イコール、私の裸だとかセクシーポーズを見られていることとそう変わらない……。


「うわあああああああっっ!!」


顔から湯気が出た気がする。

と、そんな私に慌てて近づいてくる少女。


「ちょ、こころ先輩、どうしたんですか?」

「あ、彩ちゃんんんんん!!」


私は彩ちゃんに泣きついた。

嗚呼、年下なのにお姉さんみたいだよ。


「何かあったんですか?」

「うわあああああああ!」

「ちょっと、落ち着いて!」

「男の子って最低いいいいいい!」

「はあ?」


と、そのとき、部室の扉が開いた。


「あ、三井先輩、リョータ。
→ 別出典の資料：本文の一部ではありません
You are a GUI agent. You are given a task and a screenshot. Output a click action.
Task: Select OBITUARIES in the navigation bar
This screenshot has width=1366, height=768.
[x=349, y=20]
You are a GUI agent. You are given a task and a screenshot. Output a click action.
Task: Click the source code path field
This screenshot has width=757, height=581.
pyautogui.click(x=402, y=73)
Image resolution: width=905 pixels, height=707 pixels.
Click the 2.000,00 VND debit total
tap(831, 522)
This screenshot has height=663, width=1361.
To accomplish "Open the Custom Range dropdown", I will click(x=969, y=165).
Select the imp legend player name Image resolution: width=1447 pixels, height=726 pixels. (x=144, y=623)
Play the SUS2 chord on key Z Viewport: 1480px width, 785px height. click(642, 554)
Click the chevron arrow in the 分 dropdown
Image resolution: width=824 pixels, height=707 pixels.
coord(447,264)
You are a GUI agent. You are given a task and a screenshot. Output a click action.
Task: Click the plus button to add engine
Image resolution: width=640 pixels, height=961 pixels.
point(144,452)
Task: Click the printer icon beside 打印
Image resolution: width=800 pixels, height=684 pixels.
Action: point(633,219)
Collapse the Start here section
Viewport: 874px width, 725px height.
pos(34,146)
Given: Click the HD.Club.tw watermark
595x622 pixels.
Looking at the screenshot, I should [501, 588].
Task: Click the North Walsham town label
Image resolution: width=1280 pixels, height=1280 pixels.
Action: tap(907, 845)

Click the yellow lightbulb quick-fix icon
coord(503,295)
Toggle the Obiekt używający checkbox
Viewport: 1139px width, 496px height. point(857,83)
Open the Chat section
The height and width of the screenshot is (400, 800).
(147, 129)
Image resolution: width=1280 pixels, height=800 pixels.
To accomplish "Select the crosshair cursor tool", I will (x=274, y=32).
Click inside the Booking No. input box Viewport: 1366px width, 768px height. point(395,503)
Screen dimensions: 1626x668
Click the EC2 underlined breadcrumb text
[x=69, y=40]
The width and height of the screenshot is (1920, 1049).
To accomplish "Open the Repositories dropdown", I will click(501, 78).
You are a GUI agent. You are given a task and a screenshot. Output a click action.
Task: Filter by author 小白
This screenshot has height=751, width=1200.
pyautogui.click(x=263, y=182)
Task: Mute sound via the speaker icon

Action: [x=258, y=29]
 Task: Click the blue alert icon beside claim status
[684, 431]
ちゅーす」

「「……ちゅーす」」


部室から出てきた三井くんと宮城くんは、彩ちゃんに泣きつく私を凝視する。

そして、しばらくするととてつもなく慌て始めた。


「綾部、な、何やってんだ!?」

「そ、そうッスよ!?ていうかいつから居たの!?」

「宮城!馬鹿野郎、いつから居たとかそんな墓穴を掘るようなこと!」

「ああああああ!え、いや、なんでもないッスよ!忘れてくださいこころさん!」


三井くんも宮城くんも、目が泳いでいる。

……こんな二人、初めて見たよ。

ふと、三井くんと目が合う。


「うわあああああ!見るなあああああ!やらしい目で私を見るなあああああ!」

「んなっ、やらしい目でなんて見てねーよ!」

「見たでしょ!さっき!」

「……すまん。だけどアレはお前じゃなくて」

「うわあああああ!三井くんに裸見られたあああああ!」


私は泣き叫びながら逃げ出した。


「ちょ、お前、誤解を生むようなこと叫ぶな……ぐふっ!」

「三井先輩?どういうことですか?」

「ご、誤解だマネージャー……だから首にかけた手の力を緩めろ……」

「詳しく話しを聞かせてもらおうじゃないですか!……リョータも逃げるな!」


――私が逃げた後、彩ちゃんがみっちり二人に説教をしたらしい。


それから数日、私は三井くんを避けた。

……まあ、もうそろそろ許してやりましょうか。


「三井くん」

「な、なんだ」

「うん、もう怒ってないよ」

「……マジ!?」

「マジ」

「そうか!良かった!」


「ところで、この間の雑誌は処分してくれたんだよね?」

「あ……いや……」

「……ん?」

「悪い……」


――あともう少し、三井くんを避けることにしようかな。